Image enhancement is carried out to reduce noise. Many noises, such as salt and pepper and Gaussian noise, are frequently applied to the original photos. Image quality can be affected by noise, causing poor segmentation. To assure segmentation quality, pre-processing is performed using A-CLAHE, DNCNN and Wiener filters. DNCNN is a model that is pre-trained to remove noise in medical pictures. In the experiment, the PSNR value for the image with DNCNN produced higher results. Figure 9 depicts the analysis of blood vessel segmentation compared with existing methods based on sensitivity and specificity.

The network is trained using the dataset, and the previous model’s FC layer is replaced with the newly proposed connected layer model. In an 80:20 ratio, the network is tested and trained. To ensure unbiased sampling, the model uses random retinal images from the dataset. The confusion matrix of the dataset MESSIDOR and ODIR is depicted in Figure 10. In comparison to earlier methods, the proposed model has a 98.72 percent accuracy, which is quite high and ultimately accurate in all scenarios, as illustrated in Figure 11 and Figure 12. Figure 13 depicts how the proposed method improves existing state-of-the-art models in an accuracy comparison analysis.

5. Conclusions and Future Scope

The interest in automatic screening and diagnosis of DR is encouraged because of the very large diabetic and hypertensive population and the prevalence of retinopathy cases among them. Early screening and diagnosis are crucial in decreasing the risk of vision loss. This paper emphasizes the effective DR and HR grading schemes.
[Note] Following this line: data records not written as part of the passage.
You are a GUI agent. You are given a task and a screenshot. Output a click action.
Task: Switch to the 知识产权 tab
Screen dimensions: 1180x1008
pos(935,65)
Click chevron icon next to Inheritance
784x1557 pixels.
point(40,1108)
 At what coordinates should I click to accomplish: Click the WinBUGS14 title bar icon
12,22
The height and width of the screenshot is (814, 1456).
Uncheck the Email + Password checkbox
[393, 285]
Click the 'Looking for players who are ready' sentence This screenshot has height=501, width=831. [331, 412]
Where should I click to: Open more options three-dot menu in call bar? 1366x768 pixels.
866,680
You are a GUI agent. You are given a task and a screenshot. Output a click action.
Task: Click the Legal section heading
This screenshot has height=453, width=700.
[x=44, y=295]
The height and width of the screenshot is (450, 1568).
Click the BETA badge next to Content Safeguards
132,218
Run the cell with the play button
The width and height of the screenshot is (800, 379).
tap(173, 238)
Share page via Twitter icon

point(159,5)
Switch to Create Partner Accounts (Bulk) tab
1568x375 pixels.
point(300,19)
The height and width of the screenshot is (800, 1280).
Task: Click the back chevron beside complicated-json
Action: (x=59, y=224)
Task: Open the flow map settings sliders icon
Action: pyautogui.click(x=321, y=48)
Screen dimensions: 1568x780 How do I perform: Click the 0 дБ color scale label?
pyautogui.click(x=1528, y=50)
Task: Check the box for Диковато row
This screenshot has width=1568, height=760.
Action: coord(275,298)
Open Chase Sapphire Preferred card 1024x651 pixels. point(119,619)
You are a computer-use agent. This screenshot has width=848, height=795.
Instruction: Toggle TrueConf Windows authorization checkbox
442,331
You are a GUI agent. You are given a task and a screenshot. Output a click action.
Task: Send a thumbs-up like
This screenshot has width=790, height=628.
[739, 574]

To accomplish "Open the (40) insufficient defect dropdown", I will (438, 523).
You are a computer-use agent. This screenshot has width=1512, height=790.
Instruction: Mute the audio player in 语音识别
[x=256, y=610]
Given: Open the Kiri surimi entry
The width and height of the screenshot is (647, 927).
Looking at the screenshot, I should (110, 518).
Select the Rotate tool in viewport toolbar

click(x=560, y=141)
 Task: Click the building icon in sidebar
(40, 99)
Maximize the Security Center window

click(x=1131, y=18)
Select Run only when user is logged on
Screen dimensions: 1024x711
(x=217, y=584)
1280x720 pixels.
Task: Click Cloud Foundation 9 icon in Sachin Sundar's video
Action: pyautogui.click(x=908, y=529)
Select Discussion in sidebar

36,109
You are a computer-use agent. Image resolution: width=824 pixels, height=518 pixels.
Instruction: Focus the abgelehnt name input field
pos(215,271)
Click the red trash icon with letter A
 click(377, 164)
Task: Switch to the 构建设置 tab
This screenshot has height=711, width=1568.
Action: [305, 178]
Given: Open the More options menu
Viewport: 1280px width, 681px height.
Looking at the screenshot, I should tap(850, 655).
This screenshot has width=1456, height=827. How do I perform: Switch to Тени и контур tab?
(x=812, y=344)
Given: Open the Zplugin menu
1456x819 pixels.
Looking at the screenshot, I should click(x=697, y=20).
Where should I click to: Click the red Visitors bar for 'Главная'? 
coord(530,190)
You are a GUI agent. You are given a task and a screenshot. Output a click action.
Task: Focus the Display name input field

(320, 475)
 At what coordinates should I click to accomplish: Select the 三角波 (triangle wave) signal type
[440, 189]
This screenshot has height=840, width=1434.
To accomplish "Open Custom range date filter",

Different methods have been developed to provide ophthalmologists with a mass screening solution, tracking the disease’s course, and minimizing the risk of vision loss. In this paper, the proposed pseudocode and algorithms have been implemented and evaluated on MESSIDOR and ODIR datasets. The analysis of the performance in the form of visual and graphical analysis is performed. For validation of the proposed algorithms, PSNR is used for image enhancement, P, N, T values for image segmentation and the accuracy for classification of DR and HR have been performed. Transfer learning is utilized for the classification of DR and HR. The proposed approach achieves an accuracy of 98.72 %. The future work focuses on diagnosing various retinal diseases such as glaucoma, AMD and RoP. However, multiscale classification of HR can be developed to assist ophthalmologists for the correct diagnosis of HR.